◆ **TEXT EXCERPT**:
+-------+

Monday, June 16, 2014

Sweden/ Norway

Stockholm (June 7-12)
The annual MDS meeting is usually my excuse to travel somewhere I would not otherwise have been unable to go. I had only the vaguest notions of Swedish culture but I had never been to Scandinavia and just had to go. After flying from Hoedspruit to Jo’burg then another 11 hour redeye to Heathrow, another layover, I landed in Stockholm exhausted. The place was full of doctor/ scientist types with their telltale poster cases, but I was there as a tourist. After all the space in Africa, I was in a tiny dorm room with no air and internet only in common areas, where a bottle of diet coke will set you back $6. First thing I did was find somewhere to go running, but it would have to wait until morning.

+-------+

◆ **RECORDS PROVIDED**:
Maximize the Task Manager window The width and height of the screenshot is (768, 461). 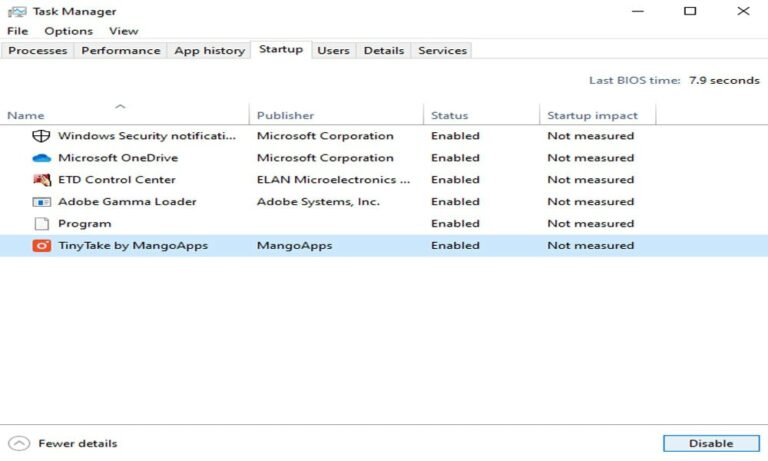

+-------+

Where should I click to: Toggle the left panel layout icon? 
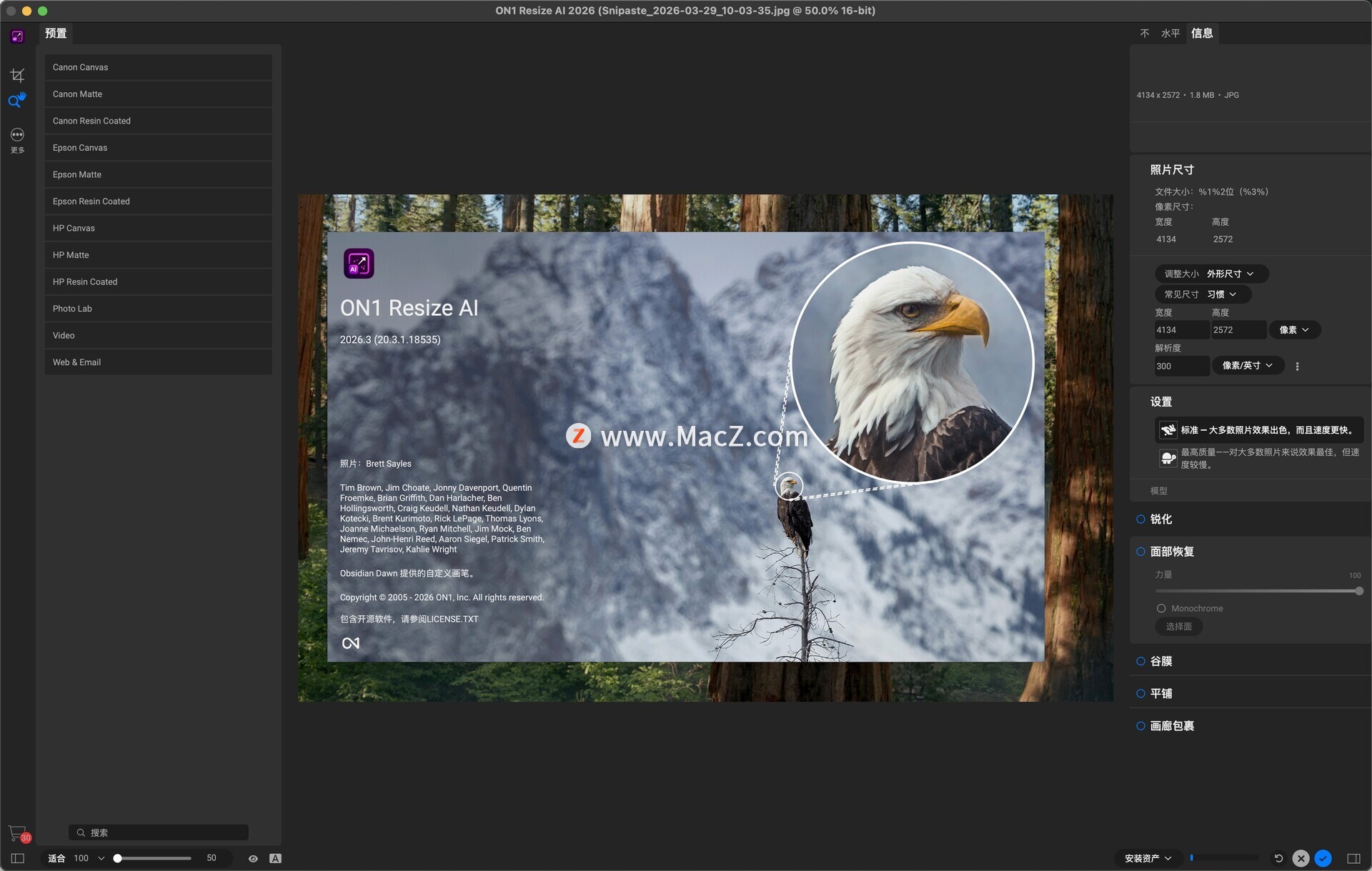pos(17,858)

+-------+

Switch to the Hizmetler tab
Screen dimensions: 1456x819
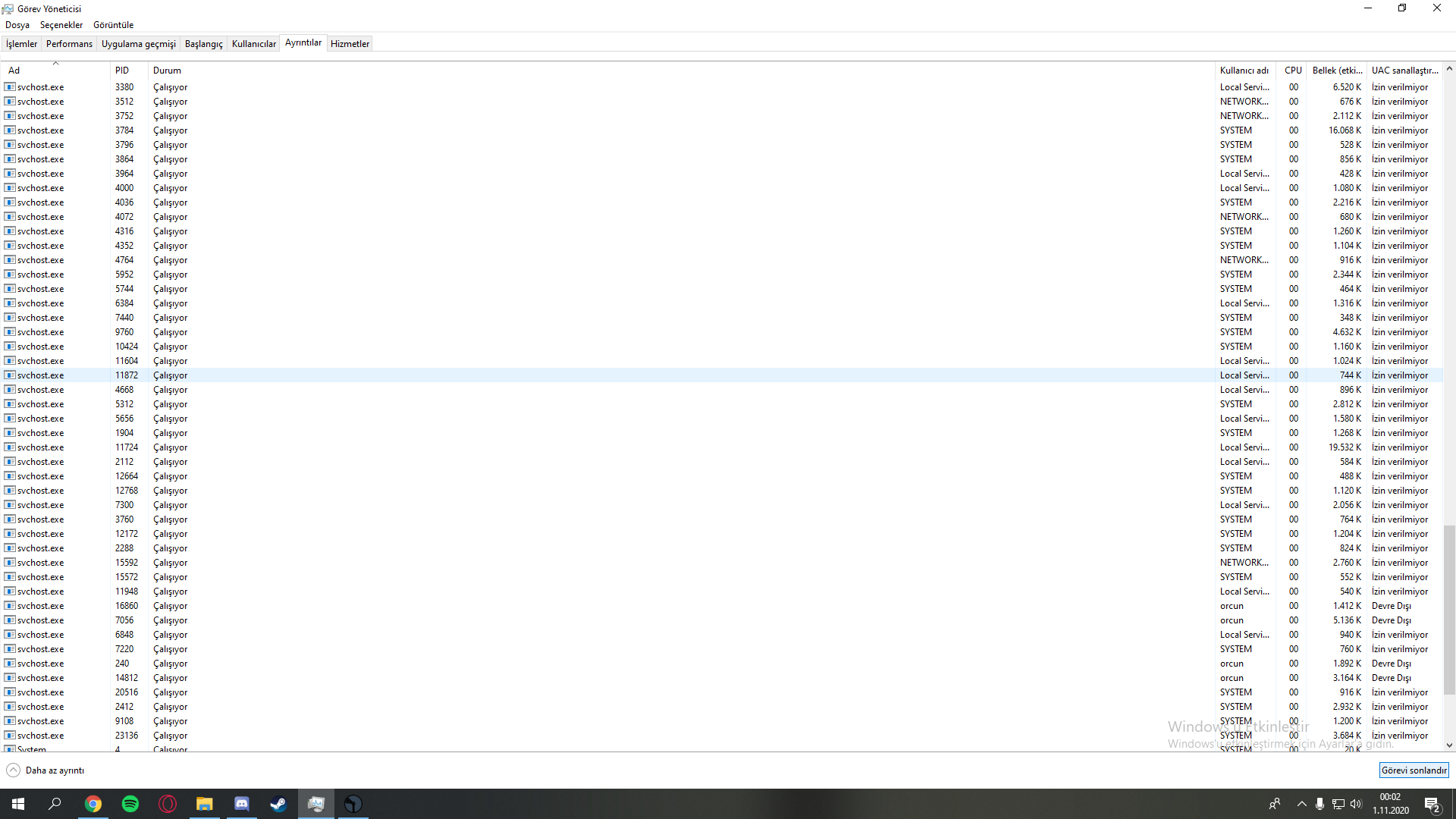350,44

+-------+

Could you write out the stretch of the Stockholm travel post from "Monday, June 16, 2014" through "wait until morning."?

Monday, June 16, 2014

Sweden/ Norway

Stockholm (June 7-12)
The annual MDS meeting is usually my excuse to travel somewhere I would not otherwise have been unable to go. I had only the vaguest notions of Swedish culture but I had never been to Scandinavia and just had to go. After flying from Hoedspruit to Jo’burg then another 11 hour redeye to Heathrow, another layover, I landed in Stockholm exhausted. The place was full of doctor/ scientist types with their telltale poster cases, but I was there as a tourist. After all the space in Africa, I was in a tiny dorm room with no air and internet only in common areas, where a bottle of diet coke will set you back $6. First thing I did was find somewhere to go running, but it would have to wait until morning.